Records contained in a dataset
────────────────

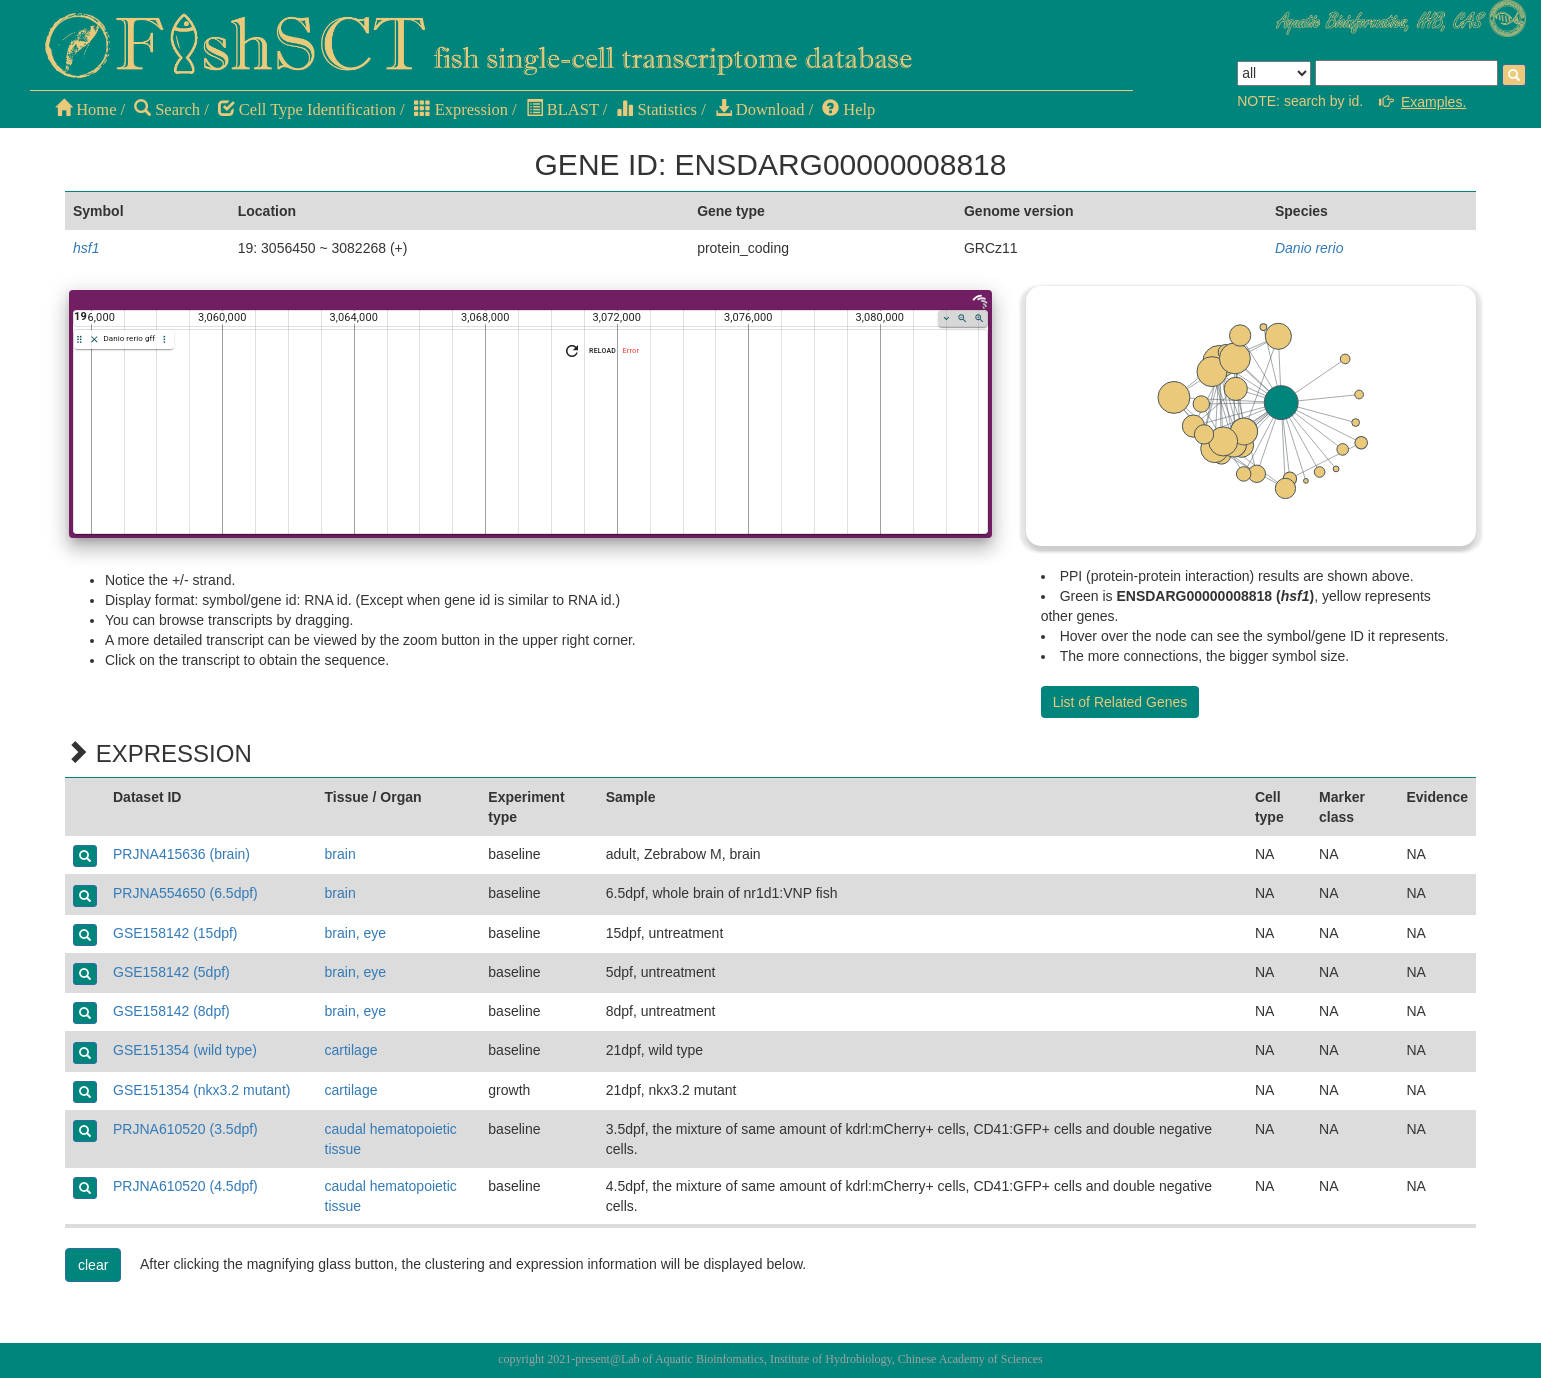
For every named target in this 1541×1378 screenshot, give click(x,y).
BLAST (562, 109)
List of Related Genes (1120, 702)
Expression (461, 109)
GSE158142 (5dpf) (171, 972)
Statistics (656, 109)
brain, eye (355, 933)
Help (848, 109)
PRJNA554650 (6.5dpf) (185, 893)
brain (340, 854)
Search (167, 109)
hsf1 (86, 248)
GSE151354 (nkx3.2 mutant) (201, 1090)
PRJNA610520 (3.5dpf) (185, 1129)
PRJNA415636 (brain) (181, 854)
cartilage (351, 1050)
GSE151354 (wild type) (185, 1050)
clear (93, 1265)
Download (760, 109)
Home (85, 109)
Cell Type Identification (307, 109)
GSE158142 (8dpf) (171, 1011)
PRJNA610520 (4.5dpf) (185, 1186)
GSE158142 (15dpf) (175, 933)
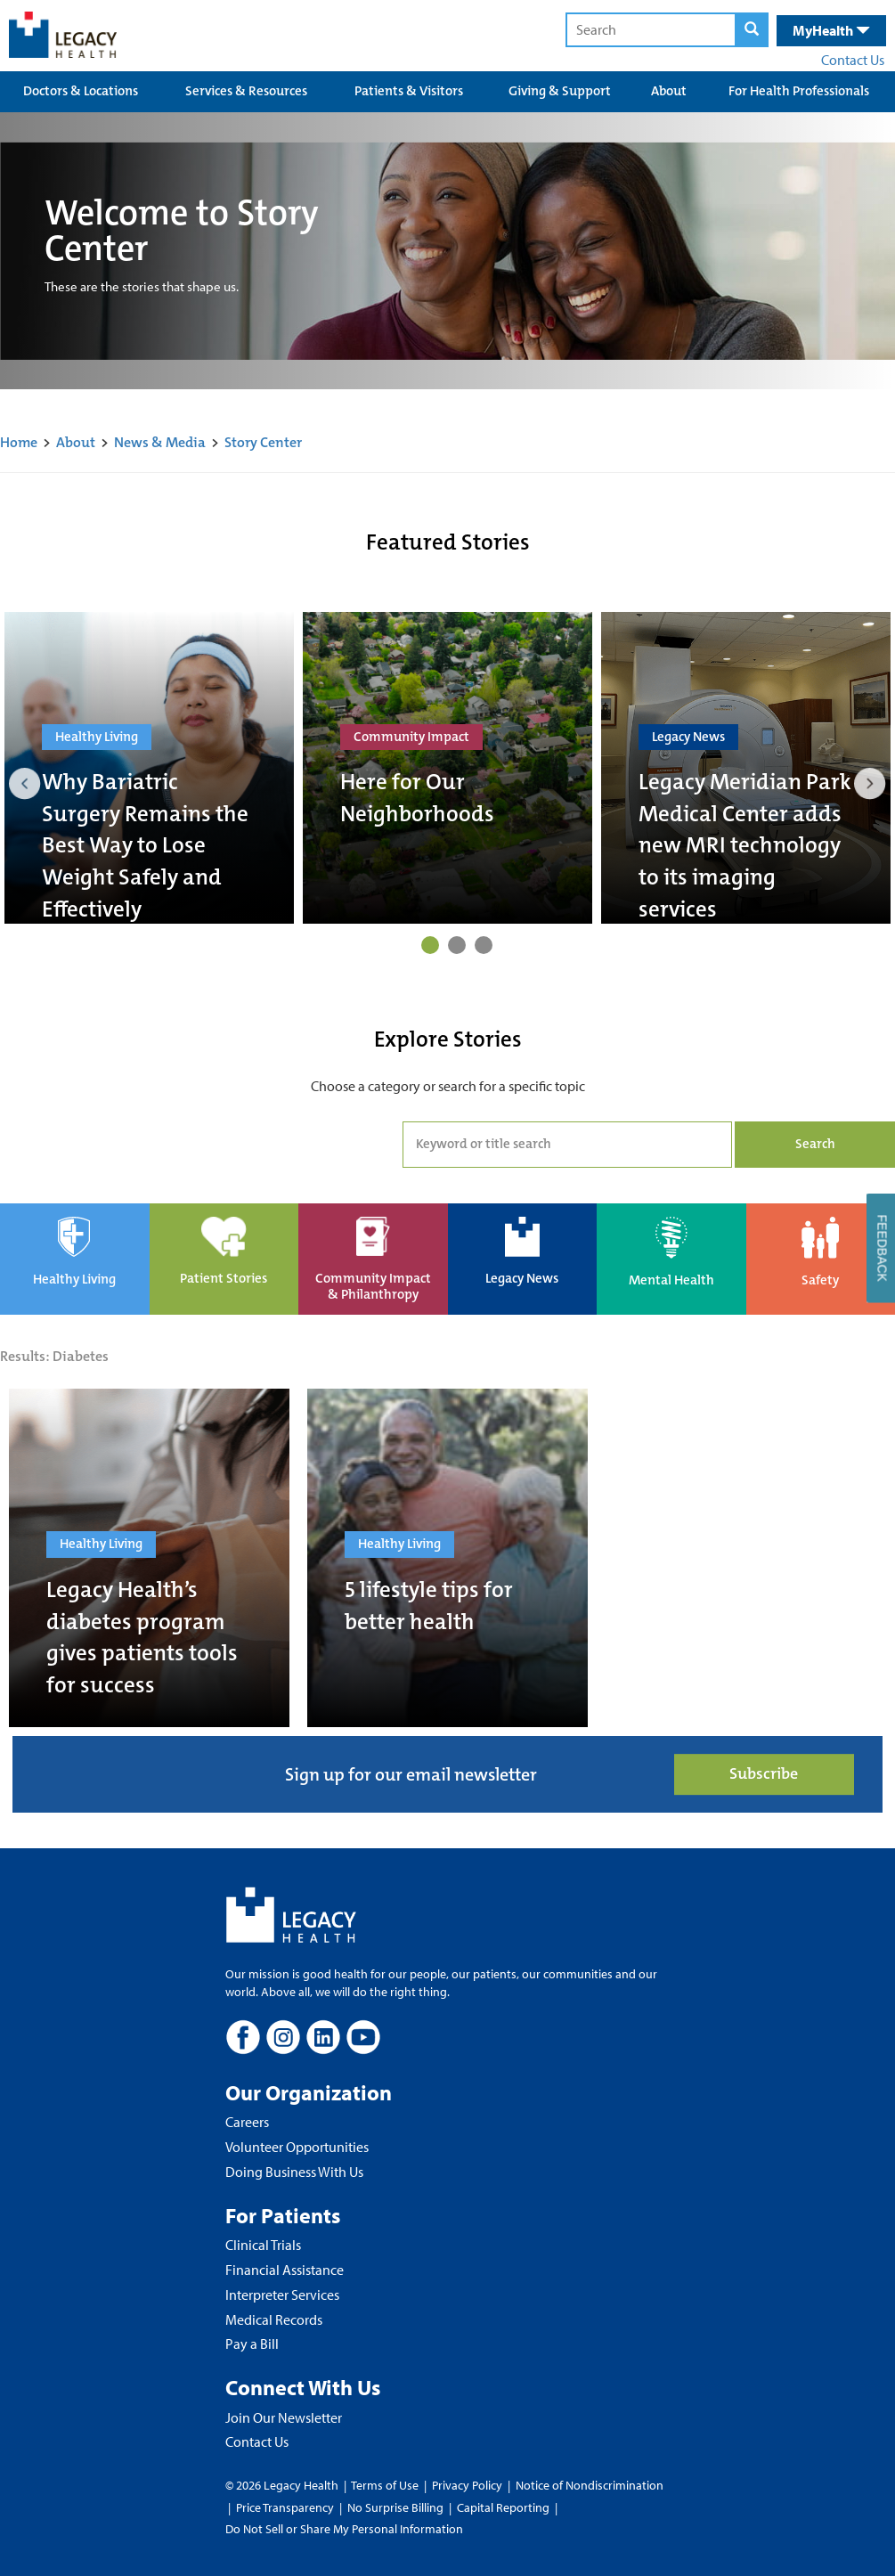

────────────────

Task brief: Nothing is needed beyond an exact transcription of the lines from the one containing "PRJNA415636 (brain) (181, 854)" to the end of the entries above, with the pictures omitted.

Answer space:
PRJNA415636 (brain) (181, 854)
cartilage (351, 1050)
GSE151354 (wild type) (185, 1050)
clear (93, 1265)
Download (760, 109)
Home (85, 109)
Cell Type Identification (307, 109)
GSE158142 (8dpf) (171, 1011)
PRJNA610520 (4.5dpf) (185, 1186)
GSE158142 (15dpf) (175, 933)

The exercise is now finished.